▶ _Brief_
Copy every line from the one containing "Add an email address with the plus button" through the last line of the records below, both included, and nothing else.
[Opening Records for this task section]
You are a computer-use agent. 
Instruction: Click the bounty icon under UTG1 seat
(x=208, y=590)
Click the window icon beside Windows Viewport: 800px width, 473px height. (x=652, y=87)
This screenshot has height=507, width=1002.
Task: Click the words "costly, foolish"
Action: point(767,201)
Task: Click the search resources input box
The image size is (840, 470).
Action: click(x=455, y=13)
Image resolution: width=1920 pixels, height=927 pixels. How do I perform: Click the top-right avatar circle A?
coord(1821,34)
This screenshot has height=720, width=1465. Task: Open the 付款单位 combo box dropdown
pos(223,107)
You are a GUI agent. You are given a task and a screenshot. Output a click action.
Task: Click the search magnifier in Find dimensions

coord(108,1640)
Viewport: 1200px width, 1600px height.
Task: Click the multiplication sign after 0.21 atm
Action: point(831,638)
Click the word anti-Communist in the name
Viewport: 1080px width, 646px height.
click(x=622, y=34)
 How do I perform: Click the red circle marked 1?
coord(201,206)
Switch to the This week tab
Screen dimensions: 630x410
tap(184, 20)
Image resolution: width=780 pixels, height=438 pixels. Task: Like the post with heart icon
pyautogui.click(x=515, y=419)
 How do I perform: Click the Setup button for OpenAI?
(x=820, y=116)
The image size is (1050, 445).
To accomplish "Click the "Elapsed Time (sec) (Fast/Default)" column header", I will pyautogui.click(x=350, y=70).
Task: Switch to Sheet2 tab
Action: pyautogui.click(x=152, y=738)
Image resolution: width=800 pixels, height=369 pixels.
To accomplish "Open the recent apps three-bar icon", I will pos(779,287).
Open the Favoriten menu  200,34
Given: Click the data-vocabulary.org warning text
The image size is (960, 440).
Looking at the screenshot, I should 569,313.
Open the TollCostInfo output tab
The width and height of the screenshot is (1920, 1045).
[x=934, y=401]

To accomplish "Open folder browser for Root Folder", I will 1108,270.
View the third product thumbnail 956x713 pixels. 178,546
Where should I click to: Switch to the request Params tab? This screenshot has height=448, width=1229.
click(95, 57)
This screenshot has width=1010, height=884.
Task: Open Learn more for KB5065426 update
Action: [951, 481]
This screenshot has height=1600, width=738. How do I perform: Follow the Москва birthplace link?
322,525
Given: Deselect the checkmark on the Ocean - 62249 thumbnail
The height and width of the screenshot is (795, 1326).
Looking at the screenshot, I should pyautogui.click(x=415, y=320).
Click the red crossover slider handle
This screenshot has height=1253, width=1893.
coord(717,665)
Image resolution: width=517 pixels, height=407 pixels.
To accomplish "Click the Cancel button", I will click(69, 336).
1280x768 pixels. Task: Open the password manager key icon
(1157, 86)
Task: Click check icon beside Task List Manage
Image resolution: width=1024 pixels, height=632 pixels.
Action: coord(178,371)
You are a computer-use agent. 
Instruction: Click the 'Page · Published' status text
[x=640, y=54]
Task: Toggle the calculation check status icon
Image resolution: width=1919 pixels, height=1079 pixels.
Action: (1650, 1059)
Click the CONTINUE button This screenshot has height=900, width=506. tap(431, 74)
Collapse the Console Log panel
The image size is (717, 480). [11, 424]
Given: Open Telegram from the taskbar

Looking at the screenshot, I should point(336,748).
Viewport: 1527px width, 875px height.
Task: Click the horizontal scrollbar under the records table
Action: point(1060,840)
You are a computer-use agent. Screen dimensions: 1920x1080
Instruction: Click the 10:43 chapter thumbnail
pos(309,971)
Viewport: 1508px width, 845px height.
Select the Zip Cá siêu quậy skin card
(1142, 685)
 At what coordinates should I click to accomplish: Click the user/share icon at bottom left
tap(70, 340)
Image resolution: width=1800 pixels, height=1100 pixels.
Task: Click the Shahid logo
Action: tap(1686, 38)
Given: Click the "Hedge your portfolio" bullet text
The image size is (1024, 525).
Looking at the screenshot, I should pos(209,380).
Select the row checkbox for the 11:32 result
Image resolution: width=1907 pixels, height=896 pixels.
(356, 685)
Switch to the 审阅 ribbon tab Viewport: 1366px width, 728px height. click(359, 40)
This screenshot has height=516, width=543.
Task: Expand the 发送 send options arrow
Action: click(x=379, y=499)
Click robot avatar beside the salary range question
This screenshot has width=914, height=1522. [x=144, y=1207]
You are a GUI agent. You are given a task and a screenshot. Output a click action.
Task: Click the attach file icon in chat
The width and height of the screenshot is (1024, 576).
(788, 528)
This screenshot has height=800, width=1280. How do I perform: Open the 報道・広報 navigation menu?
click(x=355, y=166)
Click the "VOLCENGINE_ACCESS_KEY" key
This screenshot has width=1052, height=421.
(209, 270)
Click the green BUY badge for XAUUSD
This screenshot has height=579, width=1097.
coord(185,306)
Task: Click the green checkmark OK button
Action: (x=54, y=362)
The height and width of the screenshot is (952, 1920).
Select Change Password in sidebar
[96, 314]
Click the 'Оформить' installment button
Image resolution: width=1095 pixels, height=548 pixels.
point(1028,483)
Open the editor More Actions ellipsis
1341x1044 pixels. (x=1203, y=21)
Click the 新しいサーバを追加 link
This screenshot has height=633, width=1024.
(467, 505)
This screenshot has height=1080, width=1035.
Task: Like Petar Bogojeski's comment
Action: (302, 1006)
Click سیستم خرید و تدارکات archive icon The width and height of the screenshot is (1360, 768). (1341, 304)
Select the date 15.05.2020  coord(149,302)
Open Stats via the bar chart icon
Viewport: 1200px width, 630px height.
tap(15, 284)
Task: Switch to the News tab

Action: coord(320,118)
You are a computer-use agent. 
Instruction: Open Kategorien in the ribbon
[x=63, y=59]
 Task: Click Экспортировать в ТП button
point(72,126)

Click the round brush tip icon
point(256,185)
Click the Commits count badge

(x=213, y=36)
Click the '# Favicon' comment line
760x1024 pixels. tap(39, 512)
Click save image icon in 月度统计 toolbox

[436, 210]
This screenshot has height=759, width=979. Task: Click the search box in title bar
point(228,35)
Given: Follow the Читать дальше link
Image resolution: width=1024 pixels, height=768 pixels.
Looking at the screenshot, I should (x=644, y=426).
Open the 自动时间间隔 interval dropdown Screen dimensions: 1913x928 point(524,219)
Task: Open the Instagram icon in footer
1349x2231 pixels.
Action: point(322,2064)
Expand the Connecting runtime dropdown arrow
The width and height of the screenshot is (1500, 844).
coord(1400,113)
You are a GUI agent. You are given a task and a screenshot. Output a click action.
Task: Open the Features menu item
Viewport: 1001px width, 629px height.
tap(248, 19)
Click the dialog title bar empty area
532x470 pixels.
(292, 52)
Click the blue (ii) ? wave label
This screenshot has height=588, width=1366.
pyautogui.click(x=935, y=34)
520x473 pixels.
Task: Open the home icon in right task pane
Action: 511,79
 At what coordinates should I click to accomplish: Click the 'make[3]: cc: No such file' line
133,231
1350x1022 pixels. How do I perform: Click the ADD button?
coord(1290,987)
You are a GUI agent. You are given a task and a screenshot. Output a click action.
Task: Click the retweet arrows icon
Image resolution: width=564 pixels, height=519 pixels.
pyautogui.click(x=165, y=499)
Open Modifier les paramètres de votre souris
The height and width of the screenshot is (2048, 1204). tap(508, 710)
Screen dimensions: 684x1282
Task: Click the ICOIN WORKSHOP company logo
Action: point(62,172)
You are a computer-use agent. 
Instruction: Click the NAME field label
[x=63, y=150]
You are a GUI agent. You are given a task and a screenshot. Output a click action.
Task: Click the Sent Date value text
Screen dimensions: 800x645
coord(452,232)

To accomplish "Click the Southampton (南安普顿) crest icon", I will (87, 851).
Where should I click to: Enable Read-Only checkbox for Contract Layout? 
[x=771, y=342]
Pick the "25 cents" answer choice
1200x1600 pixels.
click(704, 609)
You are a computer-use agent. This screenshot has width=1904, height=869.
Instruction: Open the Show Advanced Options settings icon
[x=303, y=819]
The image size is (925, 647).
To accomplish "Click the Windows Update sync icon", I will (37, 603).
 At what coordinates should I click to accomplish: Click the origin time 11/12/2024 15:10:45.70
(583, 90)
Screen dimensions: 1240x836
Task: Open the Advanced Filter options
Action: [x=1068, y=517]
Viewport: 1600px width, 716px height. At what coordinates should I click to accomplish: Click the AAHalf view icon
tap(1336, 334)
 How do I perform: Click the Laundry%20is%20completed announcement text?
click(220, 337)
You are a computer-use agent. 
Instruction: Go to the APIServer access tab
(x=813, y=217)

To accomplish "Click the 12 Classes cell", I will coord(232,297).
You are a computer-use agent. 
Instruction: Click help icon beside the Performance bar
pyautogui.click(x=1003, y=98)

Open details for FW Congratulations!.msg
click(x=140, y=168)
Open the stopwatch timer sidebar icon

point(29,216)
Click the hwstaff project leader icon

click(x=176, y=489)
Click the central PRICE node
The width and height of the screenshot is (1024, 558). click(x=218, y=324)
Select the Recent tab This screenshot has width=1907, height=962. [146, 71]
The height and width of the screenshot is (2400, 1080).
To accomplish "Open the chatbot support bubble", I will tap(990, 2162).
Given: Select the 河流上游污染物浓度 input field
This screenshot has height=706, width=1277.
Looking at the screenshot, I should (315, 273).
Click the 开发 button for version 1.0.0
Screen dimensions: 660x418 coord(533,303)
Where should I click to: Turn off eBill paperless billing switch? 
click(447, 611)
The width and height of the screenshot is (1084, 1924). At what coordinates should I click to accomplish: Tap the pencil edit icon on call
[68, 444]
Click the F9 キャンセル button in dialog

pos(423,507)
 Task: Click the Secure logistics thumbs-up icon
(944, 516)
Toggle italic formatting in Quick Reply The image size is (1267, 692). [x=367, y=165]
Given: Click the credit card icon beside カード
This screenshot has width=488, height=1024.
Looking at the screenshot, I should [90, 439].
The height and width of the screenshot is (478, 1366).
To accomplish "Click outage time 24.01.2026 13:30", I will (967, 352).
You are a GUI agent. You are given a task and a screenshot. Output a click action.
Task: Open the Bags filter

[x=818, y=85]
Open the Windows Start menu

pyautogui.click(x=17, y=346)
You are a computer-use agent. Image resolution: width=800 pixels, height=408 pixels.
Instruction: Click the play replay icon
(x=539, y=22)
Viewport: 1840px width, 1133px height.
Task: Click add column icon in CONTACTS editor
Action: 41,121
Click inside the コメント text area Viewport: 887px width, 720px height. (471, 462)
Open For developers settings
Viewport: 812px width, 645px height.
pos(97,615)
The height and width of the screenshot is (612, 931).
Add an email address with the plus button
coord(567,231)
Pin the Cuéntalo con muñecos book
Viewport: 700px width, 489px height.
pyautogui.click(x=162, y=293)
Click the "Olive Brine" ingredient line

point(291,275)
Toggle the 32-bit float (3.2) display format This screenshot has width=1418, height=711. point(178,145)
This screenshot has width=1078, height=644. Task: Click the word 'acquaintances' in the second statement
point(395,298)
[Closing Records for this task section]
▶ _Written response_
Add an email address with the plus button
coord(567,231)
Pin the Cuéntalo con muñecos book
Viewport: 700px width, 489px height.
pyautogui.click(x=162, y=293)
Click the "Olive Brine" ingredient line

point(291,275)
Toggle the 32-bit float (3.2) display format This screenshot has width=1418, height=711. point(178,145)
This screenshot has width=1078, height=644. Task: Click the word 'acquaintances' in the second statement
point(395,298)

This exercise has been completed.